--- YANG PERLU DIKERJAKAN ---
1. Sunting bagian teks tentang mantan narapidana sebagai bacaleg dari "Dengan berlakunya Peraturan" sampai "anak, dan korupsi." dengan mengganti "bandar narkoba" menjadi "pengedar narkoba".
2. Lanjutkan teks tentang mantan narapidana yang menjadi bakal calon legislatif dari titik terakhirnya.

Berdasarkan data yang dirilis oleh KPU RI, terdapat 67 mantan narapidana jadi bacaleg DPR dan DPD. Dengan persebaran 52 bacaleg DPR dan 15 bakal calon anggota DPD. Hampir tersebar di seluruh partai politik kecuali Gelora, PKN, Dan PBB. Hal ini seharusnya tidak terjadi atas nama hak konstutisional warga negara namun mengabaikan nilai moral sebagai penegak nilai kedaulatan atas rakyat.
Dengan berlakunya Peraturan Komisi Pemilihan Umum No.20 tahun 2018 tentang Pencalonan Anggota DPR,DPRD Provinsi Dan Kabupaten/Kota (PKPU) ,yakni terkait ketentuan pasal 4 ayat (3) dan pasal 7 huruf (g) PKPU yang menegaskan keharusan dalam seleksi bakal calon anggota legislatif tidak menyertakan mantan terpidana bandar narkoba, kejahatan seksual terhadap anak, dan korupsi.
Berbagai pihak menilai sangat baik dan mengapresiasi aturan tersebut demi mewujudkan parlemen yang berintegritas dan bersih dari para oknum yang punya rekam jejak yang buruk. Namun, ada pula pihak yang mempersoalkan PKPU tersebut harus didukung landasan yuridis yang kuat.

--- DATA TERKUMPUL ---
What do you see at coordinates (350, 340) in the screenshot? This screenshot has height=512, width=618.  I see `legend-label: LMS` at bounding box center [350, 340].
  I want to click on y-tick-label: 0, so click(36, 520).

--- JAWABAN ---
1.
Dengan berlakunya Peraturan Komisi Pemilihan Umum No.20 tahun 2018 tentang Pencalonan Anggota DPR,DPRD Provinsi Dan Kabupaten/Kota (PKPU) ,yakni terkait ketentuan pasal 4 ayat (3) dan pasal 7 huruf (g) PKPU yang menegaskan keharusan dalam seleksi bakal calon anggota legislatif tidak menyertakan mantan terpidana pengedar narkoba, kejahatan seksual terhadap anak, dan korupsi.

2.
Pada kelanjutannya, MA membatalkan PKPU pasal 4ayat (3) nomor 20 tahun 2018 tersebut karena bertenatangan dengan Undang-Undang No.7 Tahun 2017 tentang pemilu. Serta pasal 28 huruf D UUD Negara Republik Indonesia Tahu 1945. Diantara alasan mengapa bisa adanya pembatalan aturan PKPU tersebut menurut penulis ialah legitimasi yang mencuat di permukaan meingat putusan MK bersifat konstitusional terhadap calon legislatif apalagi memiliki pengalaman sampai dieksekusi putusan inkrah oleh pengadilan.
Dalam hal ini latar belakang seorang calon legislatif dari mantan narapidana akan menjadi citra buruk bagi perjalanan kampanyenya nanti, namun karena berdasarkan keputusan yang telah berlaku tidak ada larangan untuk mereka mencalonkan diri dan kembali pada niat mengabdi pada negara.
Sebagai pemilih yang ingin mendapatkan wakil yang benar-benar merepresentasikan suara mereka di parlemen maka dibutuhkan pemilih yang sehat secara akal dan jasmani. Bila masih mampu disuap dengan uang dan sebagainya maka kembali terpilih para calon yang sangat berpengalaman untuk melanggar sumpahnya sendiri.
Selama ini yang masyarakat saksikan DPR RI kadang membuat kegaduhan baik sesama anggota atau terhadap institusi lain. Sejatinya DPR sebagai pengawas kebijakan pemerintah yang menjalankan Undang –Undang yang dikeluarkan Oleh DPR namun realitanya justru pemerintah bekerja tanpa pengawasan penuh dan sangat mulus mengeluarkan kebijakan tanpa dikritisi DPR.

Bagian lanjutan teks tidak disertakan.